Monday, January 30, 2012

THE WEALTHY 1% & POLITICS

I can't say I am big on Romney (or for that matter any other Republican candidate) or rich fat cats, but I think it is unfair for the media and Democrats to go after Romney on the wealth issue. As Victor Davis Hanson points out, there are many super-wealthy on the Democrat side, but no one seems bothered by their wealth. I am especially interested in watching what happens to John Corzine after all of his hedge fund's money seems to have gone poof.

This week we heard that consumer populist and Massachusetts Senate candidate Elizabeth Warren is, by both net worth and salary, part of the One Percent herself — as well as a past consultant to insurance companies seeking to avoid litigant claims. All three of Barack Obama’s chiefs of staff were Wall Streeters; all three made their Wall Street millions in very little time; two had some sort of association with Freddie and Fannie. Peter Orszag of both OMB and Citigroup is emblematic of the technocratic class’s revolving door between “public service” and ever more enhanced billets back on Wall Street. And, fairly or not, even good handlers cannot keep Michelle Obama’s taste for the aristocratic life of high fashion out of the press.

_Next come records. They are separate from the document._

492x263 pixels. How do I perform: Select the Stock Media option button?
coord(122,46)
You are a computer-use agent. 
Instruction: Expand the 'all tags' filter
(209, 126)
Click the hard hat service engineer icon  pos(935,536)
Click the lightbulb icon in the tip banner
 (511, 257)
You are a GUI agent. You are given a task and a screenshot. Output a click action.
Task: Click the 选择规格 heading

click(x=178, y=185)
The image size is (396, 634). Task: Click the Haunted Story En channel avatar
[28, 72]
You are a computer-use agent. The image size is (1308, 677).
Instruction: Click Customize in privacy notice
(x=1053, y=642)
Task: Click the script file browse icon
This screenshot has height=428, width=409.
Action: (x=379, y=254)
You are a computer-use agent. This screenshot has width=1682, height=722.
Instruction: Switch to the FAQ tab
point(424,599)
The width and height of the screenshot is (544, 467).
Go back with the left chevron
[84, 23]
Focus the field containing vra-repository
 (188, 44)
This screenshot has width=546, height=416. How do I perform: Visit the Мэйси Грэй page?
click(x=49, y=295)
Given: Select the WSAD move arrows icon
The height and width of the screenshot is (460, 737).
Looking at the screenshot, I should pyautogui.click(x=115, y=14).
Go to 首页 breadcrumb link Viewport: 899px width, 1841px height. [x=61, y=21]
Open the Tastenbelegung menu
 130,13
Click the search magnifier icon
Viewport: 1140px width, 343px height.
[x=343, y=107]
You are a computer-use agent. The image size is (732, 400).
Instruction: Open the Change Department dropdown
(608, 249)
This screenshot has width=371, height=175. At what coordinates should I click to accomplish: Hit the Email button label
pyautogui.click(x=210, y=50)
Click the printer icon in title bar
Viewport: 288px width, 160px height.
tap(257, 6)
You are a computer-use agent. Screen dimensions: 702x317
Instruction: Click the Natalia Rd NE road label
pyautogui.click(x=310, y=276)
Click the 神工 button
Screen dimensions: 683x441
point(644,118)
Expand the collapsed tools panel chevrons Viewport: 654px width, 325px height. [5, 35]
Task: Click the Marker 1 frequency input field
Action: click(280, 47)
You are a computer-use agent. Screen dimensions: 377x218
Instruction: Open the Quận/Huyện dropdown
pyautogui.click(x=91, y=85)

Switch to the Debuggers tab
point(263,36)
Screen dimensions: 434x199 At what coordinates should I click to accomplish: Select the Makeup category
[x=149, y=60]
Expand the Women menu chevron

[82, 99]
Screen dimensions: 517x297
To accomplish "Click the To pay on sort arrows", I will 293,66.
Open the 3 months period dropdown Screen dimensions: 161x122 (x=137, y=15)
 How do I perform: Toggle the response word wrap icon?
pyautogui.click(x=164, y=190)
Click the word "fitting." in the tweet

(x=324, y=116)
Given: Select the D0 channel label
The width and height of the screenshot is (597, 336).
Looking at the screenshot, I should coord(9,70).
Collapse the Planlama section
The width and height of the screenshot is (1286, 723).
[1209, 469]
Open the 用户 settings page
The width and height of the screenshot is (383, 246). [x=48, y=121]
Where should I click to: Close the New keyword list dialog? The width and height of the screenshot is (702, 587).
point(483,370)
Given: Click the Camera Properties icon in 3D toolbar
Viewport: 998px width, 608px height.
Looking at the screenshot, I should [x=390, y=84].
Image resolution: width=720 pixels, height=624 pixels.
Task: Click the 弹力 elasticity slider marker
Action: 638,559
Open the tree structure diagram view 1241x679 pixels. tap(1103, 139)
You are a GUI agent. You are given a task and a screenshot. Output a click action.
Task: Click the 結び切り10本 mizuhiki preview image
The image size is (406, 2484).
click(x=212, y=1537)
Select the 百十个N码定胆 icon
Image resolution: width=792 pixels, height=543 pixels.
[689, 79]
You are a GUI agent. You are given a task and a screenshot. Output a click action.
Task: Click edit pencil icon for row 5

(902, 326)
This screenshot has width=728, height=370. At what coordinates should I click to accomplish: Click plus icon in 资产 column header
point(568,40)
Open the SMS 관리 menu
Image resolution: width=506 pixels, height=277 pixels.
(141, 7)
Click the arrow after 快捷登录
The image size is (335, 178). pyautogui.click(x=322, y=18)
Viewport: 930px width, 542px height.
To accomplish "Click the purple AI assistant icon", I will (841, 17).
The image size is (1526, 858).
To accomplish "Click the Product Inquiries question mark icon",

Most universities are far more unfair to their part-time teachers than Wal-Mart is to their greeters. Robert Redford does not seem concerned that at least a few of his fellow HuffPo writers are paid almost nothing for their work. Al Gore would never ask an out-of-work pipeline worker to hitch a ride on one of his private jet swings. Hollywood predicates much of its production on the basis of non-union locations.